[Records from a collection of data]
•••
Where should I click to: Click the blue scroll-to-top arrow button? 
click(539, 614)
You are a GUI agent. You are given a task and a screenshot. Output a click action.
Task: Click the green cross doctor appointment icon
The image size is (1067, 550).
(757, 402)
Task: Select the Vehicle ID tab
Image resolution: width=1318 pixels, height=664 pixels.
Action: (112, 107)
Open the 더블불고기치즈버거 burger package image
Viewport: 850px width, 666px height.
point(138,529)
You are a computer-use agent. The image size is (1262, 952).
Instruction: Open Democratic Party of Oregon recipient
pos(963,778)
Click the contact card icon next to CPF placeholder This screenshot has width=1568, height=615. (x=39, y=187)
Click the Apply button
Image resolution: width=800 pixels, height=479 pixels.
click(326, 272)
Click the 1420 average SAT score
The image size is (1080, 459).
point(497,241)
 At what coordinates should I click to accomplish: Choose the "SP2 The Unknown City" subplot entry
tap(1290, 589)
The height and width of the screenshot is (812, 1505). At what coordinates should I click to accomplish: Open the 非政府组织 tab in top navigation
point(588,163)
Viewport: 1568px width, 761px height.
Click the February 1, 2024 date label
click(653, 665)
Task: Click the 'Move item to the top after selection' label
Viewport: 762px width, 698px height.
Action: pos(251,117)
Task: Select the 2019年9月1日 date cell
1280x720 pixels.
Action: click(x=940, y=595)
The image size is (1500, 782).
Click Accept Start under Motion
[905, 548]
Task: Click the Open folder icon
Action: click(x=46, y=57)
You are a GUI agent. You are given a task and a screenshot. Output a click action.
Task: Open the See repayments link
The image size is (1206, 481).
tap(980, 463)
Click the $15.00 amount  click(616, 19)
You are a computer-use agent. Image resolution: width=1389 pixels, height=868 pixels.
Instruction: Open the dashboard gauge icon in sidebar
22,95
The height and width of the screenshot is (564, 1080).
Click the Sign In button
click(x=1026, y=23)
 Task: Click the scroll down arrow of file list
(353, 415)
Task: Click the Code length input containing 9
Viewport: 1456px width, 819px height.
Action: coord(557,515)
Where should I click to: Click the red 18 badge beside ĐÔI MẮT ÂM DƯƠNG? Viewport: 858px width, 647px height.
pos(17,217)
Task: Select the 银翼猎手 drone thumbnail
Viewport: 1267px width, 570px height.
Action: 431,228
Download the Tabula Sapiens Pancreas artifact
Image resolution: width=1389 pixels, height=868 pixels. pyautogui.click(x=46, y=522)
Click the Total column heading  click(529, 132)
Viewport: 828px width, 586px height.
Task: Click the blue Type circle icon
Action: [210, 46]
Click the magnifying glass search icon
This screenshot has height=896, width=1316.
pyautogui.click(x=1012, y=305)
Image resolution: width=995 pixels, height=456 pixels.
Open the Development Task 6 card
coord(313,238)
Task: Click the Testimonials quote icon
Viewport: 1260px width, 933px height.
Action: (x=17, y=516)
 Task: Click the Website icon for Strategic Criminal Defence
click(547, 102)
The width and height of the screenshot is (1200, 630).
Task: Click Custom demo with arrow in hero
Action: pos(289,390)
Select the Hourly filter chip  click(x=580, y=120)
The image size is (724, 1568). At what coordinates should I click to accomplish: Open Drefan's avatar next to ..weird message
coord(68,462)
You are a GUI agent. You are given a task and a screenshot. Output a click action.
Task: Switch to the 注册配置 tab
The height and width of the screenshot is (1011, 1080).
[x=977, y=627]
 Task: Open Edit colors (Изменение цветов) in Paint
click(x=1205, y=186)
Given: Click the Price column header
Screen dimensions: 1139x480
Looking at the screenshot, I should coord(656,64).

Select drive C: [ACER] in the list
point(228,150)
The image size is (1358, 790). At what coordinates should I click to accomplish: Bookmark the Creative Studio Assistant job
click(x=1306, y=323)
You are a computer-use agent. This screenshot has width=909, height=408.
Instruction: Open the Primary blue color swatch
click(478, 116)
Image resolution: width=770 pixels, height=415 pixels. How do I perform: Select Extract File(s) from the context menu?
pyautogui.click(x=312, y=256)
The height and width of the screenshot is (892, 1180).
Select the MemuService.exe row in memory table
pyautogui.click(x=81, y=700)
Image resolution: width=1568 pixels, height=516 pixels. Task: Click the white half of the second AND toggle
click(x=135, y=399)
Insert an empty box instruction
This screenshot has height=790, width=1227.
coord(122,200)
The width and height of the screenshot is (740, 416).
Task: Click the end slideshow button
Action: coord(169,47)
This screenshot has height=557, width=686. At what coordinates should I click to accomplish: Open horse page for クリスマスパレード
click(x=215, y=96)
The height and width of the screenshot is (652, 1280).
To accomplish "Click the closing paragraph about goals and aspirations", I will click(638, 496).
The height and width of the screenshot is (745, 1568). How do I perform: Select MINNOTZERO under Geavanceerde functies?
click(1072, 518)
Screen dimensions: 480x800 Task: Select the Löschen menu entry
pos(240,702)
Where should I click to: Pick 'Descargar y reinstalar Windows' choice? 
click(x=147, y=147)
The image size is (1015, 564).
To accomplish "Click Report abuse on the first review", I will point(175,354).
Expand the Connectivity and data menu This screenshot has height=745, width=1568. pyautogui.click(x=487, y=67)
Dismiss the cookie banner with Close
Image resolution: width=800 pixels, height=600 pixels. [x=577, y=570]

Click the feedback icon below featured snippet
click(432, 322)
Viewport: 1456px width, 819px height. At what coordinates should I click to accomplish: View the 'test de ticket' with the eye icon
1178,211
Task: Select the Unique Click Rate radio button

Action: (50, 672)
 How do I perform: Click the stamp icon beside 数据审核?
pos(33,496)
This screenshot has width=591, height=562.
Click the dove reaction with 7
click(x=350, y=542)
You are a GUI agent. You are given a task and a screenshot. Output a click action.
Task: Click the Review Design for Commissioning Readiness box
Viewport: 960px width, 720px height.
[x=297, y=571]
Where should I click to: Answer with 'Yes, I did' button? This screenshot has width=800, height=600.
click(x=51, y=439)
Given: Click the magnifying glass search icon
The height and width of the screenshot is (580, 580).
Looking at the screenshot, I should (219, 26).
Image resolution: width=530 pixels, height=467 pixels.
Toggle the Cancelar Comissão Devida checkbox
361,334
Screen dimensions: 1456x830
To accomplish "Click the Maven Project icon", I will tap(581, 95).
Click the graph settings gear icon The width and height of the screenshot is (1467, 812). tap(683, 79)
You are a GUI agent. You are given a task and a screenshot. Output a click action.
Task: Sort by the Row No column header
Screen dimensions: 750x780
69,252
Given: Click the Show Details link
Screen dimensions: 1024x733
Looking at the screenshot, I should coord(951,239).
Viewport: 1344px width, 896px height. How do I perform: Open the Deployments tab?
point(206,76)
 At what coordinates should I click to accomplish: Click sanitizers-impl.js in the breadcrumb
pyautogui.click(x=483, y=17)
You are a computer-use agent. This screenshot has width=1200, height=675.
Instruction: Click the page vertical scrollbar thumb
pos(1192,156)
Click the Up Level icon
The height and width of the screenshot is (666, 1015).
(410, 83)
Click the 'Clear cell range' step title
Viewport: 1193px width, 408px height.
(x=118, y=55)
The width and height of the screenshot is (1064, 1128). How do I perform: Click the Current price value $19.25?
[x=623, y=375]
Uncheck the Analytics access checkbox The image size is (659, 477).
•••
*What is required*: Retype every one of the records above line for line, with no changes to their wording, spacing, or punctuation.

*Response*:
Where should I click to: Click the blue scroll-to-top arrow button? 
click(539, 614)
You are a GUI agent. You are given a task and a screenshot. Output a click action.
Task: Click the green cross doctor appointment icon
The image size is (1067, 550).
(757, 402)
Task: Select the Vehicle ID tab
Image resolution: width=1318 pixels, height=664 pixels.
Action: (112, 107)
Open the 더블불고기치즈버거 burger package image
Viewport: 850px width, 666px height.
point(138,529)
You are a computer-use agent. The image size is (1262, 952).
Instruction: Open Democratic Party of Oregon recipient
pos(963,778)
Click the contact card icon next to CPF placeholder This screenshot has width=1568, height=615. (x=39, y=187)
Click the Apply button
Image resolution: width=800 pixels, height=479 pixels.
click(326, 272)
Click the 1420 average SAT score
The image size is (1080, 459).
point(497,241)
 At what coordinates should I click to accomplish: Choose the "SP2 The Unknown City" subplot entry
tap(1290, 589)
The height and width of the screenshot is (812, 1505). At what coordinates should I click to accomplish: Open the 非政府组织 tab in top navigation
point(588,163)
Viewport: 1568px width, 761px height.
Click the February 1, 2024 date label
click(653, 665)
Task: Click the 'Move item to the top after selection' label
Viewport: 762px width, 698px height.
Action: pos(251,117)
Task: Select the 2019年9月1日 date cell
1280x720 pixels.
Action: click(x=940, y=595)
The image size is (1500, 782).
Click Accept Start under Motion
[905, 548]
Task: Click the Open folder icon
Action: click(x=46, y=57)
You are a GUI agent. You are given a task and a screenshot. Output a click action.
Task: Open the See repayments link
The image size is (1206, 481).
tap(980, 463)
Click the $15.00 amount  click(616, 19)
You are a computer-use agent. Image resolution: width=1389 pixels, height=868 pixels.
Instruction: Open the dashboard gauge icon in sidebar
22,95
The height and width of the screenshot is (564, 1080).
Click the Sign In button
click(x=1026, y=23)
 Task: Click the scroll down arrow of file list
(353, 415)
Task: Click the Code length input containing 9
Viewport: 1456px width, 819px height.
Action: coord(557,515)
Where should I click to: Click the red 18 badge beside ĐÔI MẮT ÂM DƯƠNG? Viewport: 858px width, 647px height.
pos(17,217)
Task: Select the 银翼猎手 drone thumbnail
Viewport: 1267px width, 570px height.
Action: 431,228
Download the Tabula Sapiens Pancreas artifact
Image resolution: width=1389 pixels, height=868 pixels. pyautogui.click(x=46, y=522)
Click the Total column heading  click(529, 132)
Viewport: 828px width, 586px height.
Task: Click the blue Type circle icon
Action: [210, 46]
Click the magnifying glass search icon
This screenshot has height=896, width=1316.
pyautogui.click(x=1012, y=305)
Image resolution: width=995 pixels, height=456 pixels.
Open the Development Task 6 card
coord(313,238)
Task: Click the Testimonials quote icon
Viewport: 1260px width, 933px height.
Action: (x=17, y=516)
 Task: Click the Website icon for Strategic Criminal Defence
click(547, 102)
The width and height of the screenshot is (1200, 630).
Task: Click Custom demo with arrow in hero
Action: pos(289,390)
Select the Hourly filter chip  click(x=580, y=120)
The image size is (724, 1568). At what coordinates should I click to accomplish: Open Drefan's avatar next to ..weird message
coord(68,462)
You are a GUI agent. You are given a task and a screenshot. Output a click action.
Task: Switch to the 注册配置 tab
The height and width of the screenshot is (1011, 1080).
[x=977, y=627]
 Task: Open Edit colors (Изменение цветов) in Paint
click(x=1205, y=186)
Given: Click the Price column header
Screen dimensions: 1139x480
Looking at the screenshot, I should coord(656,64).

Select drive C: [ACER] in the list
point(228,150)
The image size is (1358, 790). At what coordinates should I click to accomplish: Bookmark the Creative Studio Assistant job
click(x=1306, y=323)
You are a computer-use agent. This screenshot has width=909, height=408.
Instruction: Open the Primary blue color swatch
click(478, 116)
Image resolution: width=770 pixels, height=415 pixels. How do I perform: Select Extract File(s) from the context menu?
pyautogui.click(x=312, y=256)
The height and width of the screenshot is (892, 1180).
Select the MemuService.exe row in memory table
pyautogui.click(x=81, y=700)
Image resolution: width=1568 pixels, height=516 pixels. Task: Click the white half of the second AND toggle
click(x=135, y=399)
Insert an empty box instruction
This screenshot has height=790, width=1227.
coord(122,200)
The width and height of the screenshot is (740, 416).
Task: Click the end slideshow button
Action: coord(169,47)
This screenshot has height=557, width=686. At what coordinates should I click to accomplish: Open horse page for クリスマスパレード
click(x=215, y=96)
The height and width of the screenshot is (652, 1280).
To accomplish "Click the closing paragraph about goals and aspirations", I will click(638, 496).
The height and width of the screenshot is (745, 1568). How do I perform: Select MINNOTZERO under Geavanceerde functies?
click(1072, 518)
Screen dimensions: 480x800 Task: Select the Löschen menu entry
pos(240,702)
Where should I click to: Pick 'Descargar y reinstalar Windows' choice? 
click(x=147, y=147)
The image size is (1015, 564).
To accomplish "Click Report abuse on the first review", I will point(175,354).
Expand the Connectivity and data menu This screenshot has height=745, width=1568. pyautogui.click(x=487, y=67)
Dismiss the cookie banner with Close
Image resolution: width=800 pixels, height=600 pixels. [x=577, y=570]

Click the feedback icon below featured snippet
click(432, 322)
Viewport: 1456px width, 819px height. At what coordinates should I click to accomplish: View the 'test de ticket' with the eye icon
1178,211
Task: Select the Unique Click Rate radio button

Action: (50, 672)
 How do I perform: Click the stamp icon beside 数据审核?
pos(33,496)
This screenshot has width=591, height=562.
Click the dove reaction with 7
click(x=350, y=542)
You are a GUI agent. You are given a task and a screenshot. Output a click action.
Task: Click the Review Design for Commissioning Readiness box
Viewport: 960px width, 720px height.
[x=297, y=571]
Where should I click to: Answer with 'Yes, I did' button? This screenshot has width=800, height=600.
click(x=51, y=439)
Given: Click the magnifying glass search icon
The height and width of the screenshot is (580, 580).
Looking at the screenshot, I should (219, 26).
Image resolution: width=530 pixels, height=467 pixels.
Toggle the Cancelar Comissão Devida checkbox
361,334
Screen dimensions: 1456x830
To accomplish "Click the Maven Project icon", I will tap(581, 95).
Click the graph settings gear icon The width and height of the screenshot is (1467, 812). tap(683, 79)
You are a GUI agent. You are given a task and a screenshot. Output a click action.
Task: Sort by the Row No column header
Screen dimensions: 750x780
69,252
Given: Click the Show Details link
Screen dimensions: 1024x733
Looking at the screenshot, I should coord(951,239).
Viewport: 1344px width, 896px height. How do I perform: Open the Deployments tab?
point(206,76)
 At what coordinates should I click to accomplish: Click sanitizers-impl.js in the breadcrumb
pyautogui.click(x=483, y=17)
You are a computer-use agent. This screenshot has width=1200, height=675.
Instruction: Click the page vertical scrollbar thumb
pos(1192,156)
Click the Up Level icon
The height and width of the screenshot is (666, 1015).
(410, 83)
Click the 'Clear cell range' step title
Viewport: 1193px width, 408px height.
(x=118, y=55)
The width and height of the screenshot is (1064, 1128). How do I perform: Click the Current price value $19.25?
[x=623, y=375]
Uncheck the Analytics access checkbox The image size is (659, 477).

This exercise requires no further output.